En cet endroit où maintenant se trouvent les Forums, là où s'étend ta vallée

   Grand Cirque, on aurait pu voir des barques errantes.

Une fois là, n'ayant pu s'approcher davantage,

   les serviteurs, tour à tour, disent : "Quelle ressemblance !

2, 395

Mais, comme ils sont beaux tous les deux !

   Cependant, des deux, celui-ci a plus de force.

Si la naissance se déduit du visage, si l'apparence n'est pas trompeuse,

   je présume qu'un dieu, je ne sais lequel, est en vous.

Pourtant si un dieu était responsable de votre naissance,

2, 400

   il vous porterait secours, en une circonstance si périlleuse ;

votre mère sûrement vous aiderait, si elle-même n'était démunie,

   elle qui, le même jour, devint mère et fut privée de ses enfants.

Nés ensemble, destinés à mourir ensemble, sombrez ensemble sous les flots !"

   Il se tut et écartant les enfants de sa poitrine, il les déposa.

2, 405

Tous deux vagissent en même temps : on eût dit qu'ils avaient compris.

   Les serviteurs rentrent chez eux, les joues humides de larmes.

L'auge creuse contenant les bébés exposés se maintient à la surface de l'onde ;

   hélas, quelle destinée ce modeste berceau a portée !

Poussée vers un bois épais, l'auge se pose dans la vase

2, 410

   tandis que progressivement le fleuve se retire.

Il y avait un arbre - des vestiges en subsistent - : et le figuier

   appelé aujourd'hui Ruminal était le figuier dit de Romulus.

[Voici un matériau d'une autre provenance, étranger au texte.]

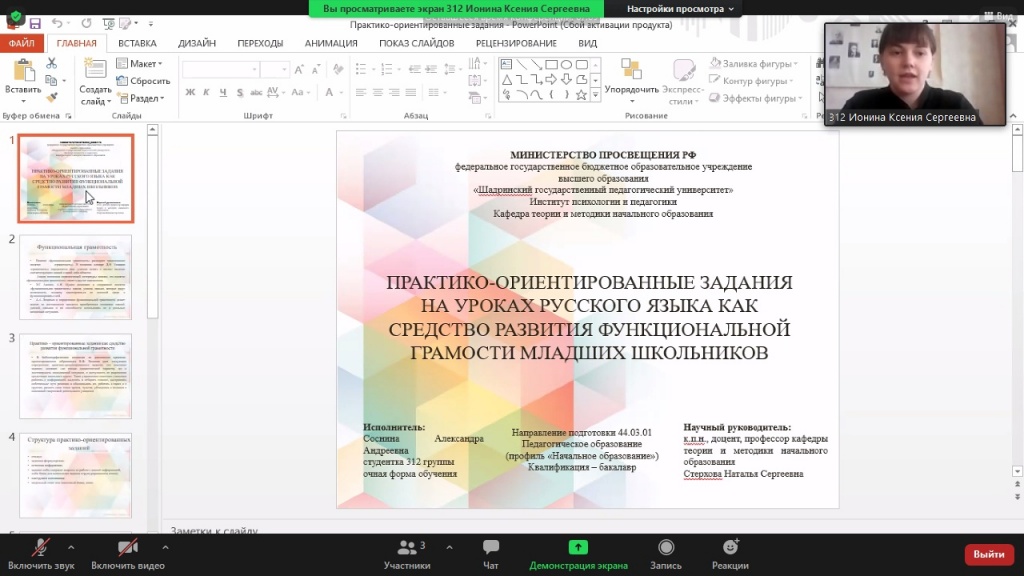Open Zoom Chat panel
Viewport: 1024px width, 576px height.
pyautogui.click(x=490, y=553)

Miracle ! Une louve féconde arriva près des jumeaux abandonnés.

   Qui croirait que cette bête sauvage ne malmena point les enfants ?

2, 415

Elle fut loin de leur nuire, et même elle les aida ;

   des proches avaient entrepris de perdre les nourrissons de la louve.

La bête s'arrête ; de la queue elle caresse les tendres nouveau-nés

   et effleure de la langue leurs deux petits corps. À l'évidence,

ils étaient nés de Mars : ils n'avaient pas peur. Trouvant les mamelles,

2, 420

   ils se nourrissent d'un lait qui ne leur avait pas été destiné. 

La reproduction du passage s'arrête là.